Te laat doorzag Abigail de opzet van Ruth, die verderging: ‘Dat schip was naar een echte bisschop genoemd. Hij was zeeman geweest, een oude zeerot in hart en nieren. Hij gaf het varen op om het evangelie te gaan verkondigen. Volgens de legende miste hij na jaren als priester de oceaan zozeer dat hij van plan was de clerus te verlaten, maar hij kon het niet. De Heer was zijn eerste liefde. De zee zou zijn tweede moeten blijven. Of je nu op het eiland blijft of de volgende veerboot naar huis neemt, het zou helemaal niets uitmaken. Het is alsof je twee meesters probeert te dienen. Je hebt je verdriet en je hebt je leven. Welke van de twee jij verkiest te dienen is aan jou.’
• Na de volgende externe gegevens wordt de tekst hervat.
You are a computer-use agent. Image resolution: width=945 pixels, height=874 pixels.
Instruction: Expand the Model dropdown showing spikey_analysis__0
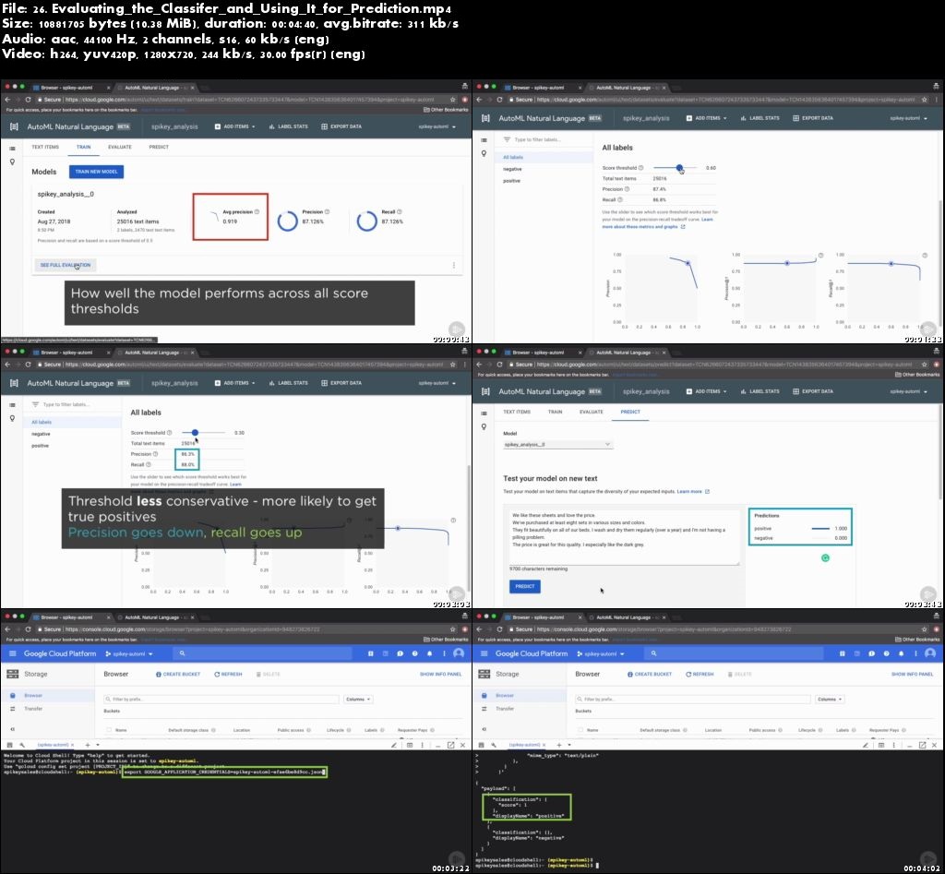click(557, 445)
Het was niet bij Abigail opgekomen dat ze een keus had. Dat ze nog steeds iets zelf kon beslissen.

Ruth kuchte en pakte haar glas. ‘Jeetje. Ik krijg een droge keel van al die serieuze praat. Luister eens, liefje, ik heb een logeerbed. Als jij eens ging liggen en een oude vrouw aan haar puzzel liet werken?’

‘Weet je zeker dat je niet wilt dat ik met je opblijf?’

‘Heel zeker.’

‘Trusten, Ruth.’

‘Trusten, Abby.’

Dat was haar naam geworden en Abigail vond het prima. Ze kende Abby nog maar pas, en tot dusver mocht ze haar wel. Ze was bereid een risico te nemen en haar beter te leren kennen.